这个colab用作一个代码示例，展示如何调用我们最新发布的文本嵌入模型（textembedding-gecko@latest 和 textembedding-gecko-multilingual@latest）。

了解更多关于[文本嵌入 API](https://cloud.google.com/vertex-ai/docs/generative-ai/embeddings/get-text-embeddings)。

本教程使用以下 Google Cloud ML 服务和资源：
- Vertex LLM SDK

执行的步骤包括：
- 安装和导入
- 生成嵌入

费用

本教程使用 Google Cloud 的收费组件：

* Vertex AI

了解 [Vertex AI 定价](https://cloud.google.com/vertex-ai/pricing)，并使用 [定价计算器](https://cloud.google.com/products/calculator/) 根据您预期的使用量生成成本估算。

## 开始之前

### 设置您的Google Cloud项目

**无论您使用的是哪种笔记本环境，以下步骤都是必需的。
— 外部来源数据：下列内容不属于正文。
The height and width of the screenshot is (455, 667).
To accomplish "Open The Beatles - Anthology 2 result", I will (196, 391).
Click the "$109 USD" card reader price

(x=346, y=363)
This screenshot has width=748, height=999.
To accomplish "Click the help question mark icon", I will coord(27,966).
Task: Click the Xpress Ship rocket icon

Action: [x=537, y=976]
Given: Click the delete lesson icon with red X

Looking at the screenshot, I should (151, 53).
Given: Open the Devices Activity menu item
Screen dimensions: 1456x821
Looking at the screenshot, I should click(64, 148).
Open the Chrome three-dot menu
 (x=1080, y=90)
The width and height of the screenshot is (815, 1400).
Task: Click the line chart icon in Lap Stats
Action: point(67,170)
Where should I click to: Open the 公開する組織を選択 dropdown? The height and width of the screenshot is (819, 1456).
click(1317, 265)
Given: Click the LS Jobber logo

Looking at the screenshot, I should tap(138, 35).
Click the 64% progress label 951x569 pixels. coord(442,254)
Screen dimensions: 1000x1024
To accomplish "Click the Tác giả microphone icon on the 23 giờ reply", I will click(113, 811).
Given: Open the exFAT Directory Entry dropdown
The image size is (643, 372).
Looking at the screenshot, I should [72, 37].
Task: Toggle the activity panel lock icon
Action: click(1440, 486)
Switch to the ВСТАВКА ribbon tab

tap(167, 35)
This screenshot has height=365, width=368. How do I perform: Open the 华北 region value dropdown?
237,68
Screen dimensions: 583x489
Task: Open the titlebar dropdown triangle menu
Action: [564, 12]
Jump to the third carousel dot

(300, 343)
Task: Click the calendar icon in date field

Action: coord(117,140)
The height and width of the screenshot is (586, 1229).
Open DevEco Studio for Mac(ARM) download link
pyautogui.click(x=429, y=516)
**

1. [选择或创建Google Cloud项目](https://console.cloud.google.com/cloud-resource-manager)。当您首次创建帐户时，您将获得300美元的免费信用额度用于计算和存储成本。

2. [确保您的项目已启用计费](https://cloud.google.com/billing/docs/how-to/modify-project)。

3. [启用Vertex AI API](https://console.cloud.google.com/flows/enableapi?apiid=aiplatform.googleapis.com)。

4. 如果您在本地运行此笔记本，您需要安装[Cloud SDK](https://cloud.google.com/sdk)。

### 验证您的Google Cloud账户

根据您的Jupyter环境，您可能需要手动进行身份验证。请按照下面相应的说明进行操作。

1. 顶点 AI 工作台
* 无需操作，因为您已经通过了身份验证。

2. 本地的 JupyterLab 实例，取消注释并运行：

In [None]:
# ! gcloud auth login

3. 协作，取消注释并运行:

In [None]:
# from google.colab import auth
# auth.authenticate_user()

## 安装

安装以下包以执行此笔记本。

**安装后记得重新启动运行时。**

In [None]:
!pip install git+https://github.com/googleapis/python-aiplatform.git

请重新启动运行时。

导入库

In [None]:
import vertexai
from vertexai.language_models import TextEmbeddingInput, TextEmbeddingModel

#### 设置项目ID并启动Vertex AI

**如果你不知道你的项目ID**，请尝试以下步骤：
* 运行 `gcloud config list`。
* 运行 `gcloud projects list`。
* 查看支持页面：[查找项目ID](https://support.google.com/googleapi/answer/7014113)

In [None]:
PROJECT_ID = ""  # @param {type:"string"}
REGION = "us-central1"

# Set the project id
! gcloud config set project {PROJECT_ID}

# Initiate Vertex AI
vertexai.init(project=PROJECT_ID, location=REGION)

## 生成嵌入

In [None]:
# Set the model name.
MODEL_NAME = "textembedding-gecko@latest"  # @param ["textembedding-gecko@latest", "textembedding-gecko-multilingual@latest"]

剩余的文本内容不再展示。